You speak as if he owes you his love and concern. I hate to tell you this, but he doesn't. He's just a crazy teen trying to find his way in a crazy world. DO NOT PUT YOUR EMOTIONAL NEEDS IN THE HANDS OF A (temporarily) CRAZY PERSON! He can't handle himself, let alone take care of you. Try to not take this so personally (even though I would). Picture him as a tantrumming 4-year-old and you've got the right picture. Yes, he might get temporarily derailed right now, but better to screw up school at age 16 than to destroy a family at 36. These are the years where we're supposed to be self-centered and unempathic so we can learn the true meaning of caring and compassion.
Next, do not place those "goodbye forever" calls. But keep making those dispassionate "I love you and are here for you whenever you're ready" calls. It doesn't matter that he never calls back. It matters that you show him what selfless, patient, and tolerant love is all about by rising above his cruel rejections, and continuing to let him know that as the grown up you will never quit on him. Your goal here is not to shape a 16-year-old son, but to teach the future father of your grandchildren.
Then redirect yourself. Get rid of the Christmas tree "memorial". Give those gifts to some needy teens who will appreciate them.
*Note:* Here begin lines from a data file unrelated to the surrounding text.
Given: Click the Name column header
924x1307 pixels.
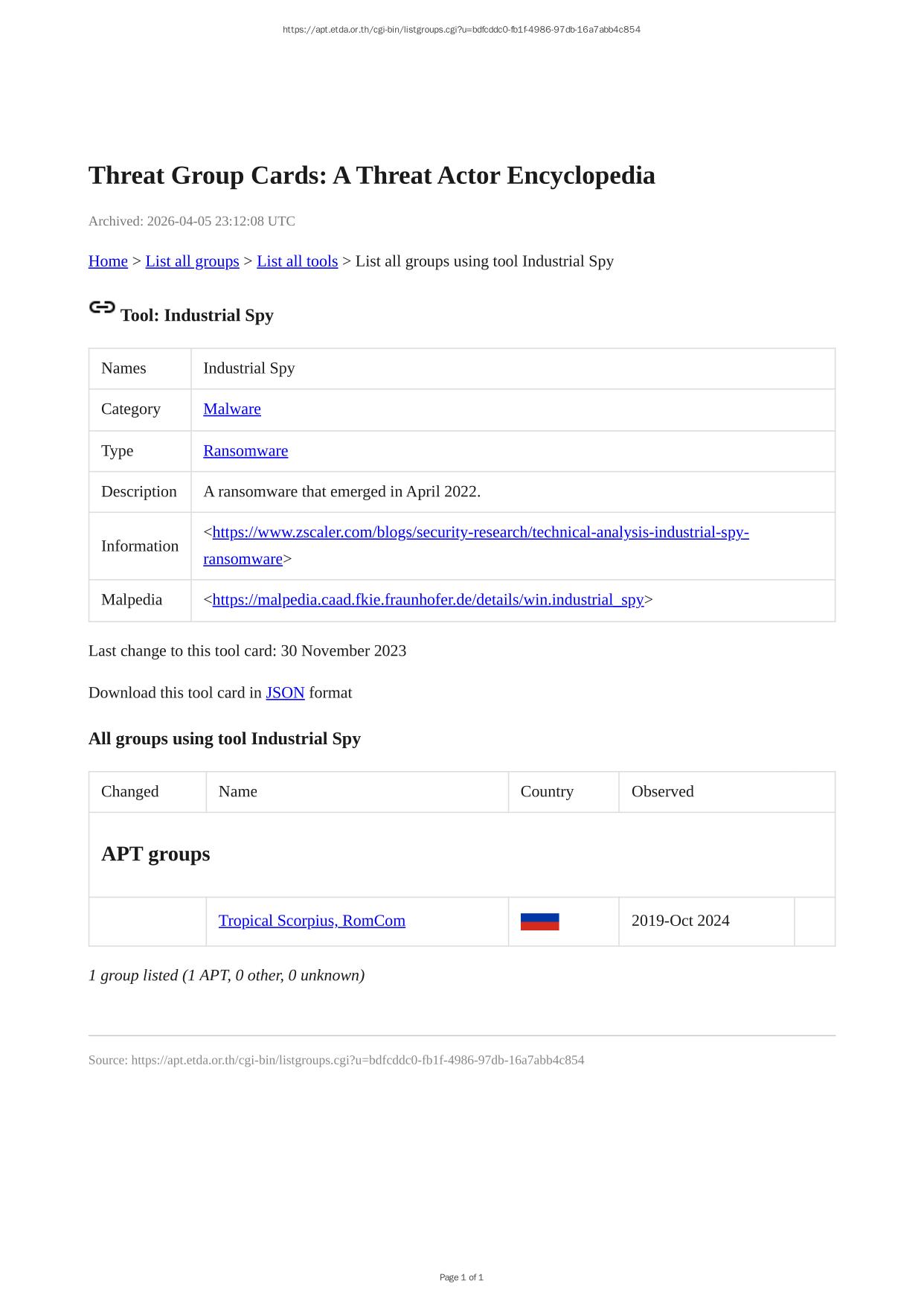Looking at the screenshot, I should 238,792.
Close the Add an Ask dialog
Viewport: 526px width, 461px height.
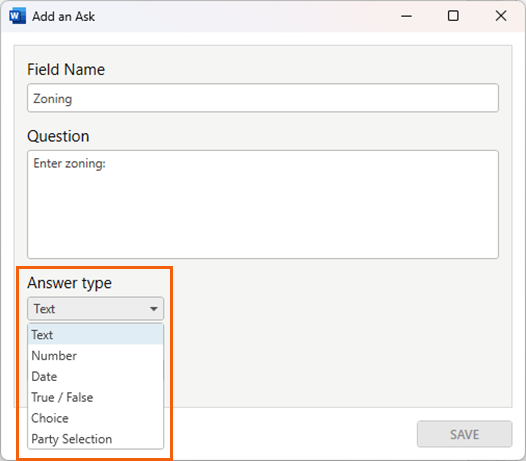coord(501,16)
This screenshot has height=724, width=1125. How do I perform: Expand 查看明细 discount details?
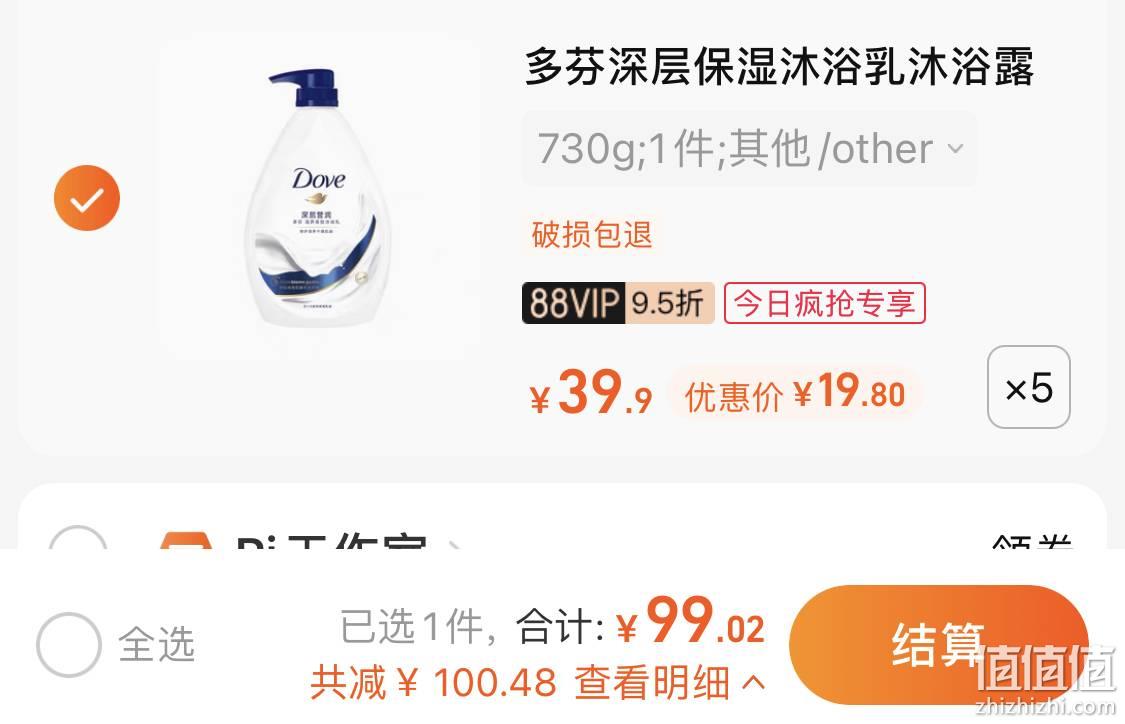click(x=669, y=682)
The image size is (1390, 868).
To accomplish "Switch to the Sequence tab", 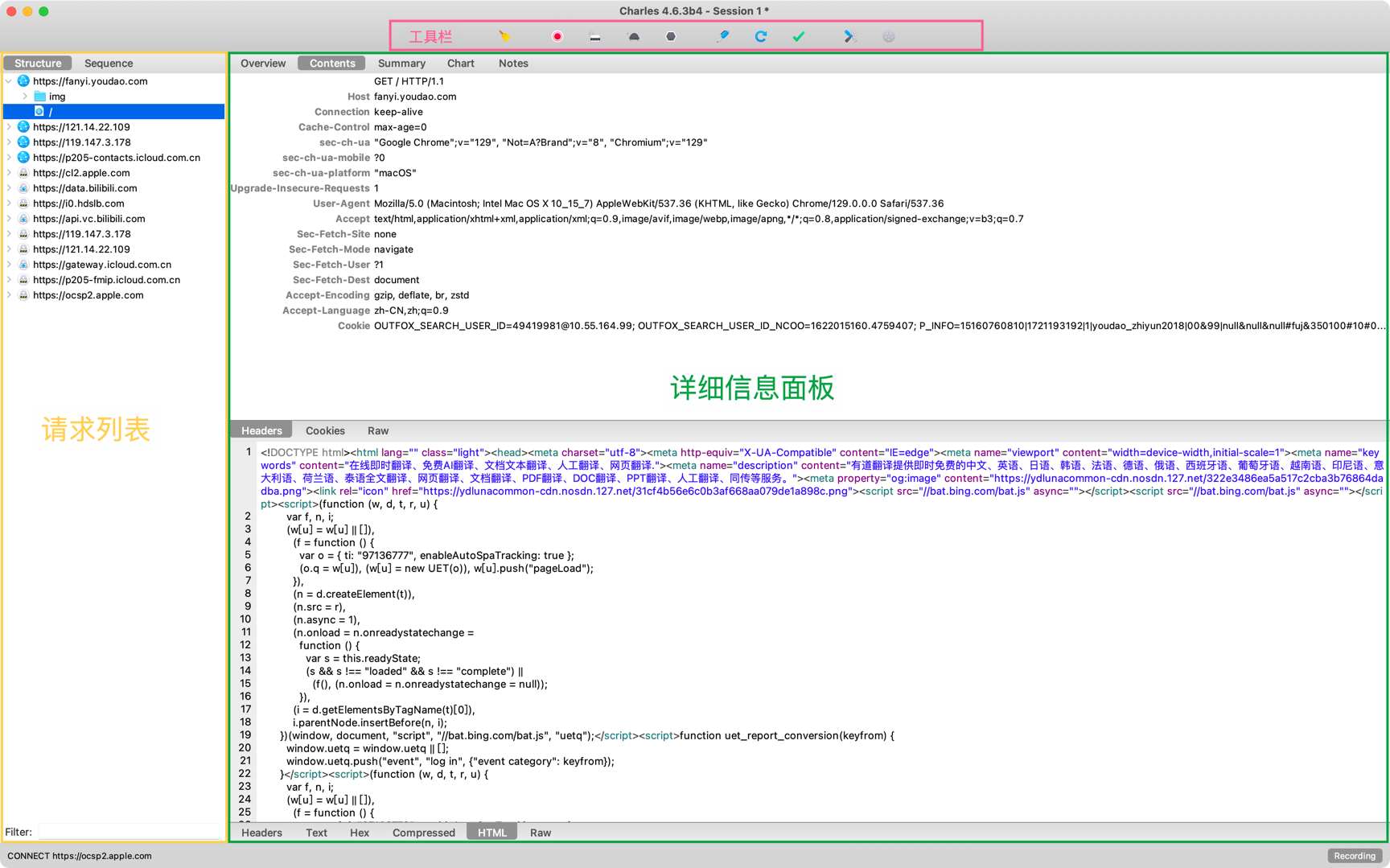I will pos(109,64).
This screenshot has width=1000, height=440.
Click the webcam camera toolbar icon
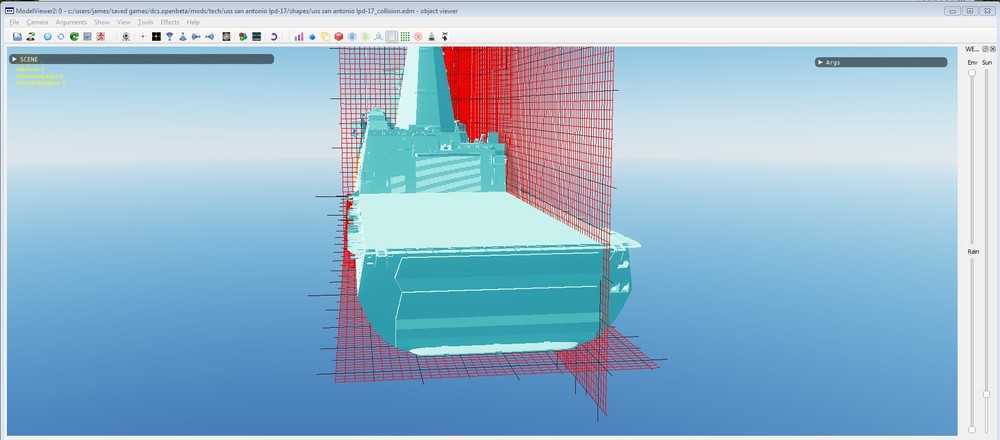point(125,36)
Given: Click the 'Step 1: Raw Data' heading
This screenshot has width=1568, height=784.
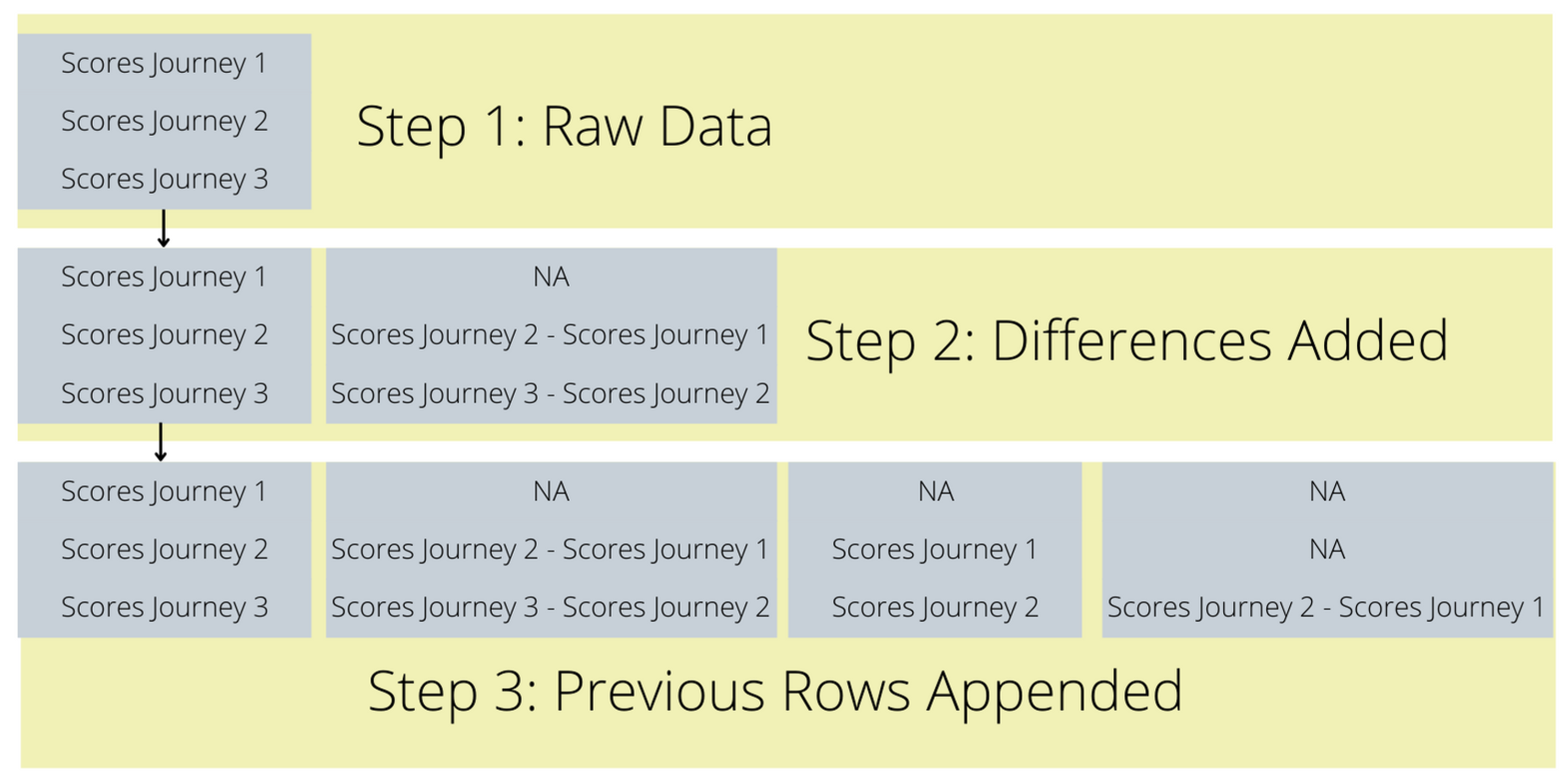Looking at the screenshot, I should click(x=564, y=127).
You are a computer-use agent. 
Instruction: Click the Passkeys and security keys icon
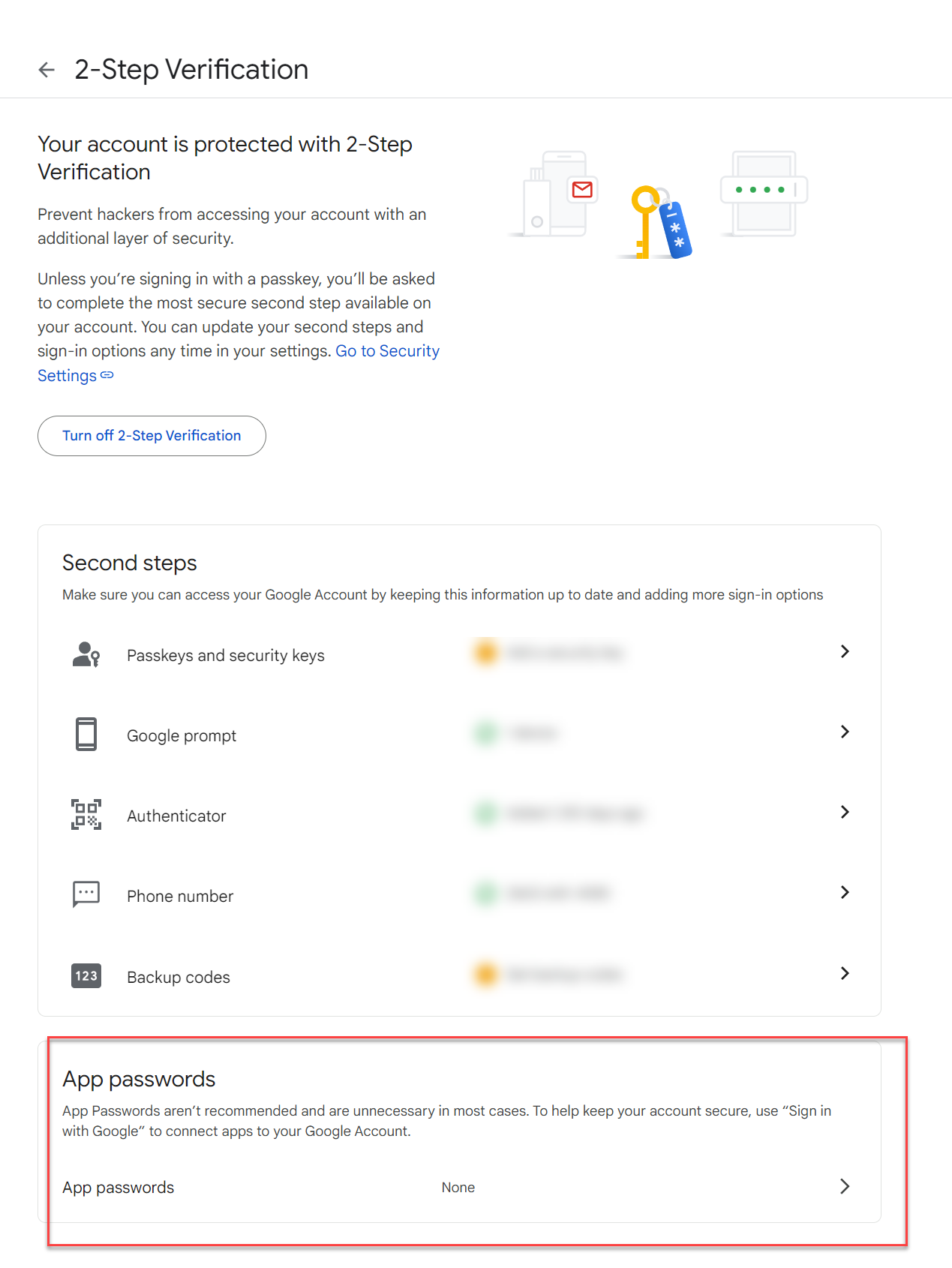tap(86, 654)
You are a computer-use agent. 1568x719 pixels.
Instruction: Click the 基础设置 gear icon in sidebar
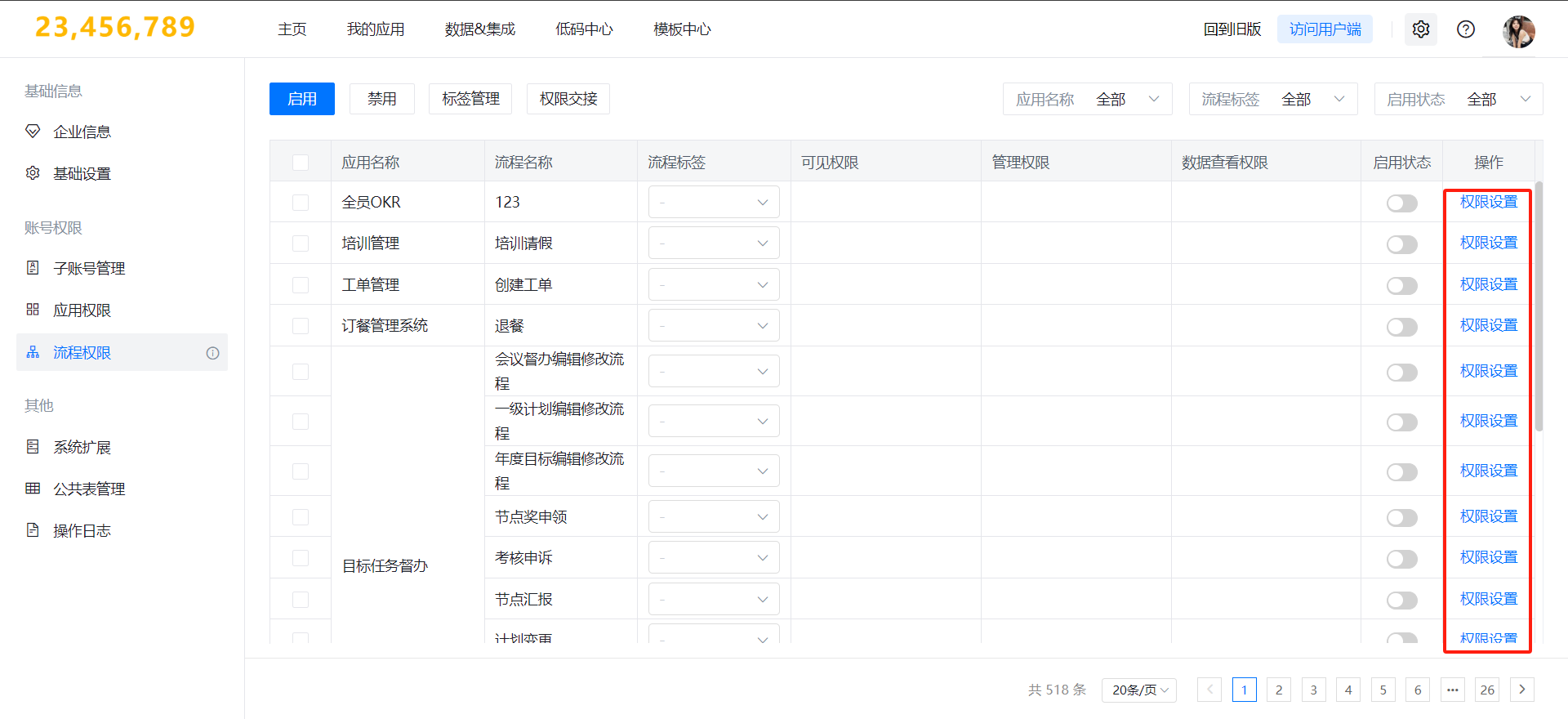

And while you're at the homeless shelter, consider volunteering some time in a place where your love and compassion can have a more immediate impact, to help you feel more connected and thus better able to see your son's behavior in perspective.
If you can do all of these very difficult things, the odds are great that your son will come back to you. Be ready then to consider giving him more freedom to be whoever he is, even if that son does not fully meet with your expectations and hopes for him. It sounds as if he was possibly "too good for too long", a common precursor to kids who make these radical turnarounds in behavior. He might be making up for some overdue rebellion and acting out. When he's played out that string, he'll very likely start to miss his real home with you.
Good luck and please keep us posted.